During his scheduled meeting with House Speaker Nancy Pelosi (D-Calif.) and Senate Minority Leader Chuck Schumer (D-N.Y.), Trump is expected to unveil a plan to fund an infrastructure package.
"It will be interesting to see what the president comes up with," said Clemente. "But without asking more from the wealthy and corporations, the plan will be just another empty promise while our roads, bridges, rail lines, and public buildings continue to deteriorate."
Clemente pointed out that while Senate Democrats have proposed rolling back some of the tax cuts for the rich and corporations in the Trump-GOP tax law as a way to pay for an ambitious infrastructure plan, congressional Republicans have signaled they would oppose such a move.
And, as The Hill reported last week, Republicans in Congress "have indicated they are unlikely to support an infrastructure package" with a $2 trillion price tag "unless they can reach a deal on how to pay for it without adding to the deficit."
"None of these objections were raised by Republicans when they passed their tax cuts for the wealthy and big corporations that weren't paid for and added nearly $2 trillion to the debt," Clemente said. "They continue to insist that the tax cuts will pay for themselves, but that won't happen."
ATF offered five possible funding mechanisms for a $2 trillion infrastructure plan:
- Assessing an annual tax on extreme wealth: Sen.

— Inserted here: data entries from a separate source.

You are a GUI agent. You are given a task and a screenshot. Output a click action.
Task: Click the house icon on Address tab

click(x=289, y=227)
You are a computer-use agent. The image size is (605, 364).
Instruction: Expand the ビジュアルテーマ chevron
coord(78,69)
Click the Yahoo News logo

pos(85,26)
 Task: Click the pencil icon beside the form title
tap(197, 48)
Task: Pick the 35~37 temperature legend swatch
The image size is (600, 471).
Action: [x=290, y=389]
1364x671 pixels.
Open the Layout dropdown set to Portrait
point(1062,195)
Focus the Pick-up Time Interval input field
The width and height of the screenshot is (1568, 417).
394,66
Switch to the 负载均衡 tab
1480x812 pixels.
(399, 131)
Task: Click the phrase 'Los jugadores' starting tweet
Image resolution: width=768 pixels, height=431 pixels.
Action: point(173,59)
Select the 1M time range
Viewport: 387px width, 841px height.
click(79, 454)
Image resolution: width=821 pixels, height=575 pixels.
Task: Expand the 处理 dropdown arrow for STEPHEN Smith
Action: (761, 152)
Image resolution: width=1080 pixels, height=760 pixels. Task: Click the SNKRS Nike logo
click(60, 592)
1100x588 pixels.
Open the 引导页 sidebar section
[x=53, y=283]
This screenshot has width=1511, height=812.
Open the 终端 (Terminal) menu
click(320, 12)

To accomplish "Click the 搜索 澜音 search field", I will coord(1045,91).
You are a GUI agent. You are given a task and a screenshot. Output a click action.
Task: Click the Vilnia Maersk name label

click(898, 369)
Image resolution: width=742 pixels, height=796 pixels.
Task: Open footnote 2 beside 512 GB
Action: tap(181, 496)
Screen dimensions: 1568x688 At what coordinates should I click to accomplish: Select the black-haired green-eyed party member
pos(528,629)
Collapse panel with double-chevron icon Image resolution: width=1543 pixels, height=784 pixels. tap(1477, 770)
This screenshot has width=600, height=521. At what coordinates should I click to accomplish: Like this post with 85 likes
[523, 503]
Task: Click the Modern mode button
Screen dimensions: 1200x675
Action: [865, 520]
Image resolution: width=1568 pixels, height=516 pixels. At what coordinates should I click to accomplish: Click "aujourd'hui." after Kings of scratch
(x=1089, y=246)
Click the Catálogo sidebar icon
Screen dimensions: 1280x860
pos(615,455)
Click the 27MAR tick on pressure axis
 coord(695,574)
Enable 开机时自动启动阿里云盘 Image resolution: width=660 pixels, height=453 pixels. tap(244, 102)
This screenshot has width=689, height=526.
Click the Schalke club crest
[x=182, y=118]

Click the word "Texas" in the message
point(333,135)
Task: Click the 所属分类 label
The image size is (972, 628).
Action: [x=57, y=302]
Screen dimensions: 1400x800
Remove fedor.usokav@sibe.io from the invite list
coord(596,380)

Elizabeth Warren (D-Mass.) has proposed an "Ultra-Millionaires Tax" of 2 percent on the portion of a household's net worth exceeding $50 million, and a 3 percent tax on the portion exceeding $1 billion, which could raise $2.75 trillion;
- Taxing wealth more like work: Ending or reducing the tax discount on certain investment income so the tax rate paid by the rich on their income from stocks (currently about 24 percent) more closely matches the 37 percent top tax rate paid on wages and salaries along with other investment-income reforms could raise up to $2.4 trillion.
- Placing a surtax on super-high incomes: A 10 percent surtax on that part of a couple's income above $2 million could raise up to $800 billion;
- Making corporations, who arguably benefit most from public infrastructure spending, pay more by increasing their income tax rate from the current 21 percent (Senate Democrats proposed to 25 percent). Every 1 percentage point increase raises about $100 billion--a 25 percent rate would raise about $360 billion; a 28 percent rate would raise nearly $700 billion and a 35 percent rate restoration would collect about $1.3 trillion;
- Taxing Wall Street trades: A tax of just 10 cents on every $100 in trades could raise $777 billion, according to CBO. It would also slow the high-frequency trading of stock market speculators that destabilizes markets for long-term investors.
Following negotiations with Trump last month, Schumer told reporters that Democrats called for 80 percent of the infrastructure plan to be funded by the federal government and 20 percent by localities. At the time, The Hill reported, Schumer also suggested including a "public-private partnership element" in the plan.
While Trump's infrastructure proposal last year called for public-private partnerships, the president last month denounced such arrangements as "stupid" because "you get sued."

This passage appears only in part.